Le “famiglie affidatarie” sono una risorsa per la fruizione di prodotti e servizi culturali in senso lato. L’idea di fondo è molto semplice. Un genitore, che abitualmente porta i suoi figli al cinema, a teatro, al museo o in libreria, accompagna anche un bambino che non frequenterebbe questi luoghi per diversi motivi. Si viene a creare attraverso l’intervento sul minore un’alleanza fra le famiglie-risorsa e le famiglie-destinatarie stringendo così un Patto Educativo. È la possibilità che adulti e bambini insieme, attraverso l’incontro con l’arte, la cultura e la natura e lo sport, possano superare differenze e ostacoli e costruire una comunità attraverso la condivisione della bellezza.

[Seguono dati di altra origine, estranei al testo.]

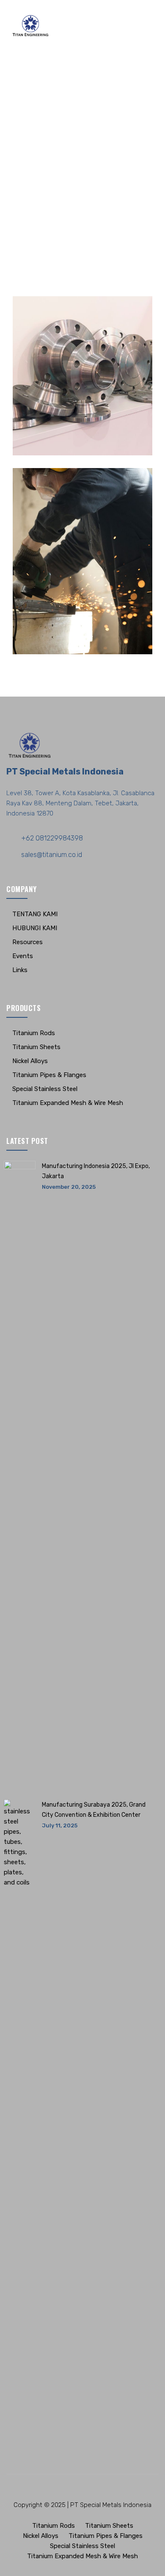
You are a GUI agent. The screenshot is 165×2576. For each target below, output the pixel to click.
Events (22, 956)
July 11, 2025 (59, 1825)
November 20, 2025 (69, 1187)
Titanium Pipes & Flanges (49, 1075)
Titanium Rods (33, 1033)
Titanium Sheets (36, 1047)
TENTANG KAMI (35, 914)
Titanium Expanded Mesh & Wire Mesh (67, 1103)
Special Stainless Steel (44, 1089)
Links (20, 970)
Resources (27, 942)
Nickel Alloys (30, 1061)
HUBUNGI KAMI (34, 928)
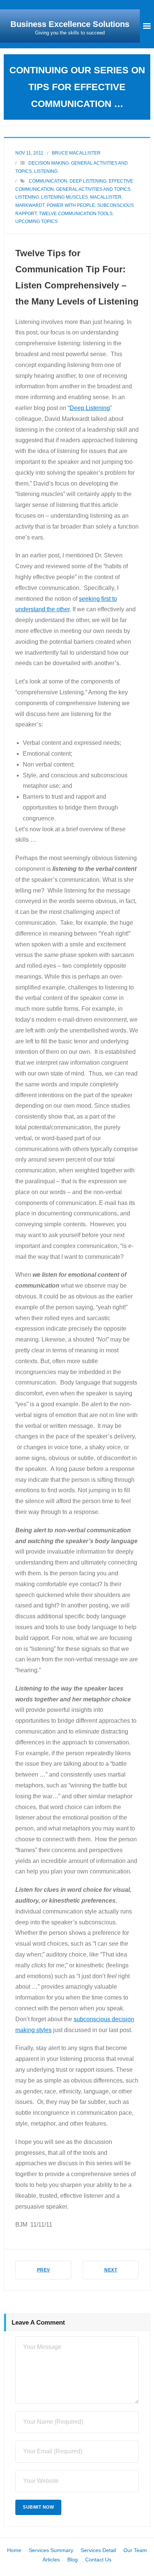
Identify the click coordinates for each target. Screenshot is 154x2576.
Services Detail (98, 2550)
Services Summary (51, 2550)
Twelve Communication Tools (76, 213)
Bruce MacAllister (76, 153)
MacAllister (105, 197)
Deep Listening (88, 181)
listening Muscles (64, 197)
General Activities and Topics (93, 189)
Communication (48, 181)
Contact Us (98, 2560)
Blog (72, 2560)
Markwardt (29, 205)
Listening (46, 171)
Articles (51, 2560)
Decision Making (48, 163)
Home (14, 2550)
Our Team (135, 2550)
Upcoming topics (36, 221)
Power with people (71, 205)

Ora è il momento di allargare la rete. Le famiglie interessate a dare sostegno a quest’azione possono contattare la referente del progetto Teresa (333 988 4552) nelle ore pomeridiane. La nuova azione, supportata da Caritas Italiana, rientra nel progetto TuttiperUno e nel programma a sostegno dei minori All togheter della Caritas di Andria.